Children whose basic needs are withheld due to parental indifference and disinterest, children who are abused mentally or physically, children whose support and encouragement is absent, are children in need of removal from the family home. This is indisputable. Children are to be cherished, they are a supreme gift of nature.

Parents who leave children to fend for themselves are despicable. It is right and proper for the state to step in and remove children from the inadequate, criminal custodianship of such parents. Say, for example, a mother who feeds her infant son and toddler daughter with her fingers. Her fingers! Say, for example, parents who sleep in separate beds, the father allowing his infant son to sleep in his bed, the mother allowing her toddler daughter to sleep alongside her.

How cruelly punishing for these children. It is therefore explicable that Child Welfare officials have removed two children, Avigyan, three, and Aishwarya, one, from the care of their parents, Sagarika Chakraborty and Anurup Bhattarcharya. Permanently. The children to remain in foster care in Norway until they reach 18 years of age. The parents to be permitted only occasional contact with their children.

Mr. Bhattarcharya is a geoscientist, working in Norway. No doubt he now bitterly repents his decision to remove his family from India and to take up residence in Norway. He appealed to his home country to intervene, in his desperate attempts to have his children restored to their mother and himself. S.M. Krishna, India's External Affairs Minister had urged Norwegian authorities "to find an amicable and urgent solution to ensure that the children are returned to the biological parents".

However, Jonas Gahr Stoere, the Norwegian Foreign Minister, issued a statement that Norway was "working hard to find a solution that is in the best interests of the children involved". Obviously, in Norway, the best interests of the children take precedence over the self-interest of parents who feel they love their children despite that they have hugely erred in following Indian custom in raising children, rather than adhering to customs native to Norway.

"I do not know the logic behind the Norwegian laws.
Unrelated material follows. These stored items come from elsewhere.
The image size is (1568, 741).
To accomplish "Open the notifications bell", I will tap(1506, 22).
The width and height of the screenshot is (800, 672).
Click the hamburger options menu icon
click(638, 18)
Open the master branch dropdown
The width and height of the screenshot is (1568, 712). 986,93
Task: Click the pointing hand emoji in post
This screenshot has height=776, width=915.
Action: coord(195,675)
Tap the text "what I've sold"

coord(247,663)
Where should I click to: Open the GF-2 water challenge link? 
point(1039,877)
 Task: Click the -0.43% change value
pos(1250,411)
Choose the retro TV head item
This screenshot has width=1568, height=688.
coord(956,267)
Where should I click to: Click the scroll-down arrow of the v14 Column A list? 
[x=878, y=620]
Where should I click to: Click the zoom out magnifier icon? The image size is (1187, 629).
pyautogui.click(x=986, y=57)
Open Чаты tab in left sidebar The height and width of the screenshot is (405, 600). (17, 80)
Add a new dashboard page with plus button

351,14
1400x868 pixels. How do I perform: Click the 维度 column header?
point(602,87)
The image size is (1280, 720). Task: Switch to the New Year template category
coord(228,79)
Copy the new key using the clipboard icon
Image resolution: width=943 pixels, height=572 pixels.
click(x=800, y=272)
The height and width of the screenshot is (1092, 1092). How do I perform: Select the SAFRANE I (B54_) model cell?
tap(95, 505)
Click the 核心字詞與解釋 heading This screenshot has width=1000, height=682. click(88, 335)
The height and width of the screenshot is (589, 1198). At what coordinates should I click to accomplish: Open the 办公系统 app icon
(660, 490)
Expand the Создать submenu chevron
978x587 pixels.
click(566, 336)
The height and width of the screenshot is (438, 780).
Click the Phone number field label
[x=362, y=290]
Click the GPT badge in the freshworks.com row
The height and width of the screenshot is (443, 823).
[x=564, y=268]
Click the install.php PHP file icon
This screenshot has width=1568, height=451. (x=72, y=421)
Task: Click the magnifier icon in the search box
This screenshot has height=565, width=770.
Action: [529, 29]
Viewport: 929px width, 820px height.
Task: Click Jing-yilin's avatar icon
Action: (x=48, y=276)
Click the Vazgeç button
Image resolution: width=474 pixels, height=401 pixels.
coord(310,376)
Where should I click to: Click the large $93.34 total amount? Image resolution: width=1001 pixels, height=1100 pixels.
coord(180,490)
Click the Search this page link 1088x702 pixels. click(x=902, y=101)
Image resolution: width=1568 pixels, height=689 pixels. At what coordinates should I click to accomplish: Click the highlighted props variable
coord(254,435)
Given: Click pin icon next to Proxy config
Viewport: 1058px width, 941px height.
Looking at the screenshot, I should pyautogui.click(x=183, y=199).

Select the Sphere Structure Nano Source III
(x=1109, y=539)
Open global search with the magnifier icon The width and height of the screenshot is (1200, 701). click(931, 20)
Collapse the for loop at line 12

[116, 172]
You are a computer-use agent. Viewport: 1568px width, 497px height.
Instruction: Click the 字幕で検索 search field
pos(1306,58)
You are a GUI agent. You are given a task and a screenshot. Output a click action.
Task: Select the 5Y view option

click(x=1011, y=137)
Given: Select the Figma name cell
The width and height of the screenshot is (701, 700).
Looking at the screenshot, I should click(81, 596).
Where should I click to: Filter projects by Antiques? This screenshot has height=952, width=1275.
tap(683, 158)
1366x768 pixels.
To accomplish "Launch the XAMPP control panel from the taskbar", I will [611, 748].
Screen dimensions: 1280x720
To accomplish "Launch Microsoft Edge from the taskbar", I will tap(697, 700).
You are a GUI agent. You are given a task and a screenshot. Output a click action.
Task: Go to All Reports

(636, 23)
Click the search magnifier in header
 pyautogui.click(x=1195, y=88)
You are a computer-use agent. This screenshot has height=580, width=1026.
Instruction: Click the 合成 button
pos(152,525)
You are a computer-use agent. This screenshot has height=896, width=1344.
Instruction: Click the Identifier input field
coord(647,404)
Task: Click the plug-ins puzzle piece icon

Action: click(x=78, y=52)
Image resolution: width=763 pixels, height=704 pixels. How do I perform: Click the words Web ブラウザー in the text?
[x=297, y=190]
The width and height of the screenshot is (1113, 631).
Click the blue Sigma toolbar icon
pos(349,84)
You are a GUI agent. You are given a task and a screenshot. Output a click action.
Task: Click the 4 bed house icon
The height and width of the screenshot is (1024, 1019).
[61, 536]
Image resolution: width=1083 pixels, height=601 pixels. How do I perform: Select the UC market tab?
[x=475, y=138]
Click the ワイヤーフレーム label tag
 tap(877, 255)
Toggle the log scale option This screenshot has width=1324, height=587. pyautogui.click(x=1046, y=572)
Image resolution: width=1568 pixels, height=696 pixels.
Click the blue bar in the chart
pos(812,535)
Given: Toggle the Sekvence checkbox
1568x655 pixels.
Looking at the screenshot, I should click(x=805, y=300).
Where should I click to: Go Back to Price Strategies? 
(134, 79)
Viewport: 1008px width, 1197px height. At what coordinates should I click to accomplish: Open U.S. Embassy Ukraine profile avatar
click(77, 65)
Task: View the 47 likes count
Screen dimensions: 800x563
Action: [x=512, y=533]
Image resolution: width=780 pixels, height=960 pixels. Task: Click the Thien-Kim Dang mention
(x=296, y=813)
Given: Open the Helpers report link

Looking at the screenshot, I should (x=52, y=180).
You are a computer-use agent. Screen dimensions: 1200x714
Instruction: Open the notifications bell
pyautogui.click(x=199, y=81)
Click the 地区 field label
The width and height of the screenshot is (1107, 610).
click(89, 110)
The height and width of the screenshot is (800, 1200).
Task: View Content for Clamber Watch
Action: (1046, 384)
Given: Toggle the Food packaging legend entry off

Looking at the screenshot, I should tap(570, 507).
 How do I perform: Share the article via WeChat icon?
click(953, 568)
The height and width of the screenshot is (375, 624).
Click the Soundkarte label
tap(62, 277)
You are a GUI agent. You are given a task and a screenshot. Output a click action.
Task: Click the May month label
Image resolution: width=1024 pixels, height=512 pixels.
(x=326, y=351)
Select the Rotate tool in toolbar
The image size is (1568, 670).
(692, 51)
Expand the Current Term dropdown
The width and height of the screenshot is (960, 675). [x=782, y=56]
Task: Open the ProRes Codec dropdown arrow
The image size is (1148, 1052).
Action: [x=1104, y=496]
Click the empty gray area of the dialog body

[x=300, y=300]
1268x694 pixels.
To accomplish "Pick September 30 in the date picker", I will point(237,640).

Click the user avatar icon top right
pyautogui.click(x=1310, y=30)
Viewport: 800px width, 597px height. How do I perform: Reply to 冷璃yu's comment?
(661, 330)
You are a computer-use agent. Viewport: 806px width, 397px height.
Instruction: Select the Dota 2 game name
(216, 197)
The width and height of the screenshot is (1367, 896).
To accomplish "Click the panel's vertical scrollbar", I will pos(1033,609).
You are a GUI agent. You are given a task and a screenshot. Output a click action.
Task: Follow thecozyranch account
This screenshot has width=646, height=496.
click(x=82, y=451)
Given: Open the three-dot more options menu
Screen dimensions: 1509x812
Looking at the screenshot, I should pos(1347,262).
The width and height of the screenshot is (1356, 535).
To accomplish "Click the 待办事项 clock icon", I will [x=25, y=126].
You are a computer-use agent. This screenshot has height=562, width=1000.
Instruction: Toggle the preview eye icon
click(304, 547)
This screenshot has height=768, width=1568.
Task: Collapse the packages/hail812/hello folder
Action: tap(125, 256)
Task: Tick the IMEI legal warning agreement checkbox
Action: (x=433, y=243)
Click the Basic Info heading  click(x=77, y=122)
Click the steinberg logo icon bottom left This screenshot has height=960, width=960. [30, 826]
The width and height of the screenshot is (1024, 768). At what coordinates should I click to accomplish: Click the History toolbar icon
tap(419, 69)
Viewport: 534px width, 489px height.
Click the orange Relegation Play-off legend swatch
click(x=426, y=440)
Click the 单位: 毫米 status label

One thing is clear, they do not know the Indian culture and sensibilities", said Sushma Swaraj, parliamentary leader of the opposition Bharatiya Janata Party in India. "If feeding a child by hand or a child sleeping with parents is an offence then all Indian parents, including me, are guilty of this."

Child protection officers in Stavanger, southern Norway, which is where the family lives, decided that the children's mother was overfeeding them. They expressed grave concern that the infant boy slept in his father's bed. The children's maternal grandfather characterized the decision to remove them from the care of their parents as cruel. "The way the parents were caring about their children is perfectly normal as per our social norms."

If this story isn't evidence in glaring technicolour lights that Norway is practising their own special brand of racist superiority in a culture of knowing it all about child-rearing, imposing their 'exceptional' values on those of other cultures and ethnicity, how else could it be interpreted? That such a monumentally stupid, unjust and cruel removal of children from their parents could be officially justified is simply hubristically unacceptable.

Indian parents be warned: avoid Norway.